* _Material supplied_

++++++

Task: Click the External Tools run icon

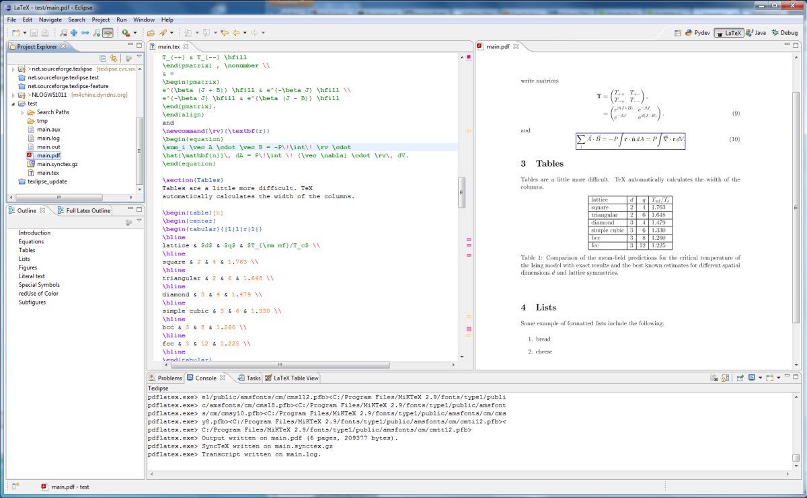Action: pos(126,32)
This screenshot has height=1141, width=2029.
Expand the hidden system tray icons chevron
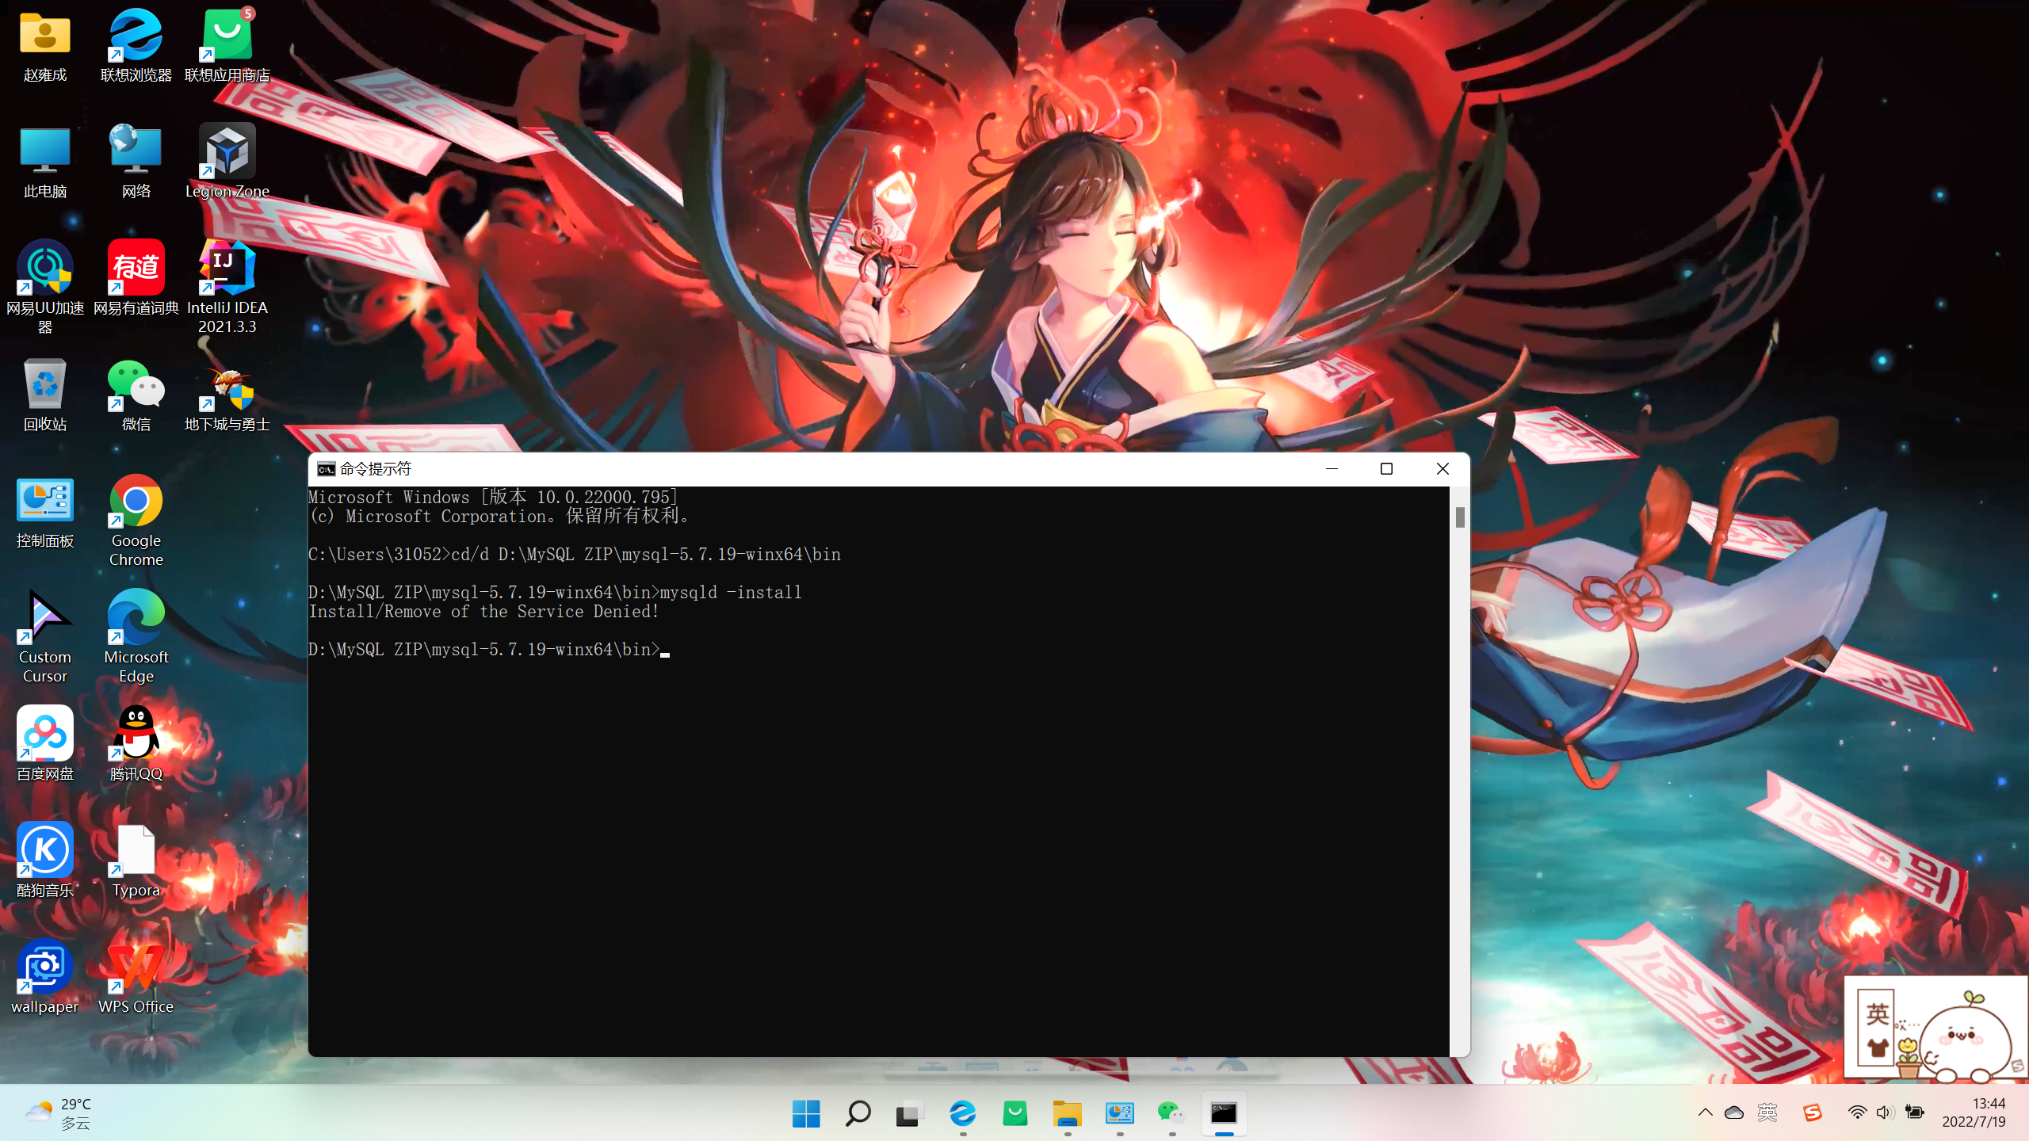pos(1705,1112)
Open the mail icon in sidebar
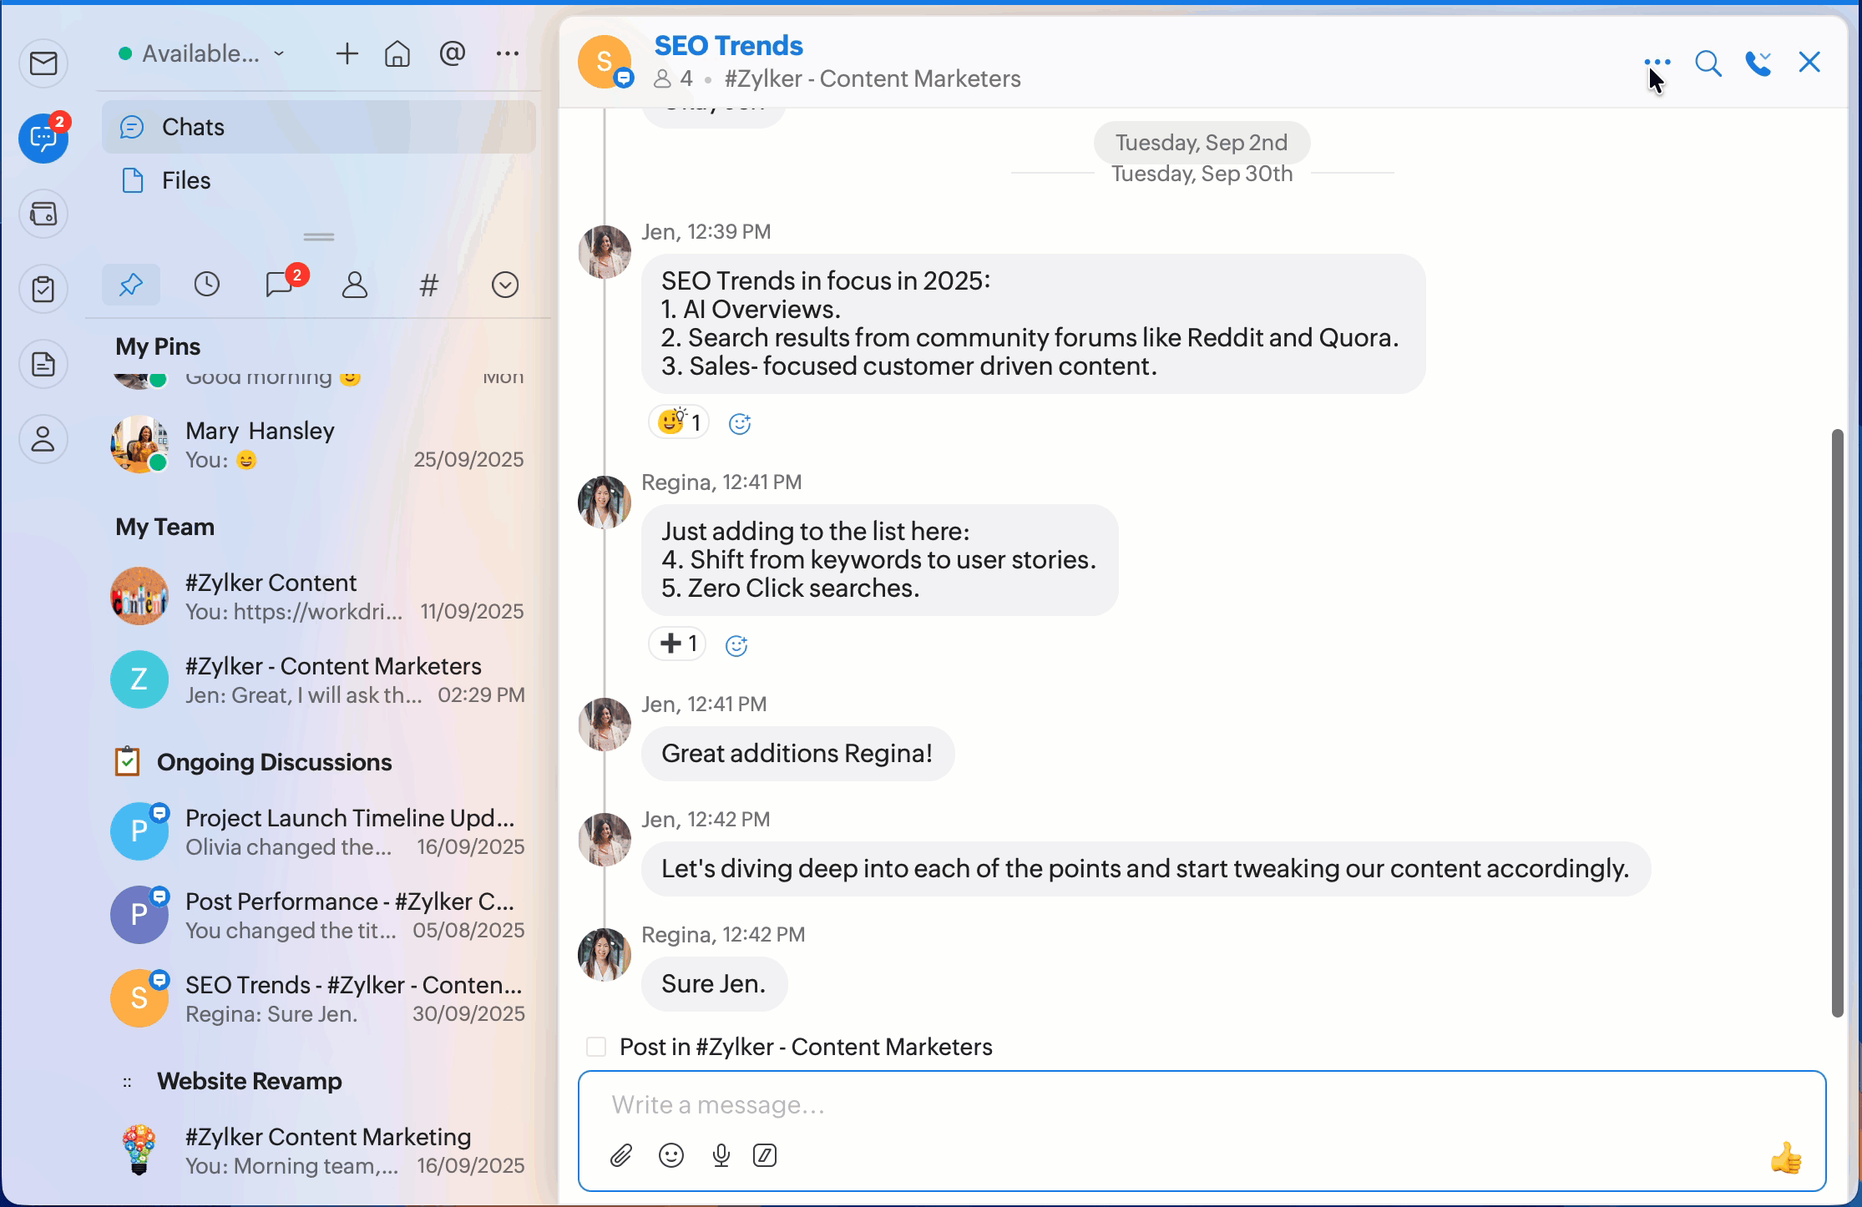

++++++

Add 31 to every coordinate in the answers above, then write out all lines of the records again, requests included, with the new coordinates. Leave the pictures out.

Task: Click the External Tools run icon

Action: pos(157,63)
This screenshot has height=1141, width=2029.
Expand the hidden system tray icons chevron
pos(1736,1143)
Open the mail icon in sidebar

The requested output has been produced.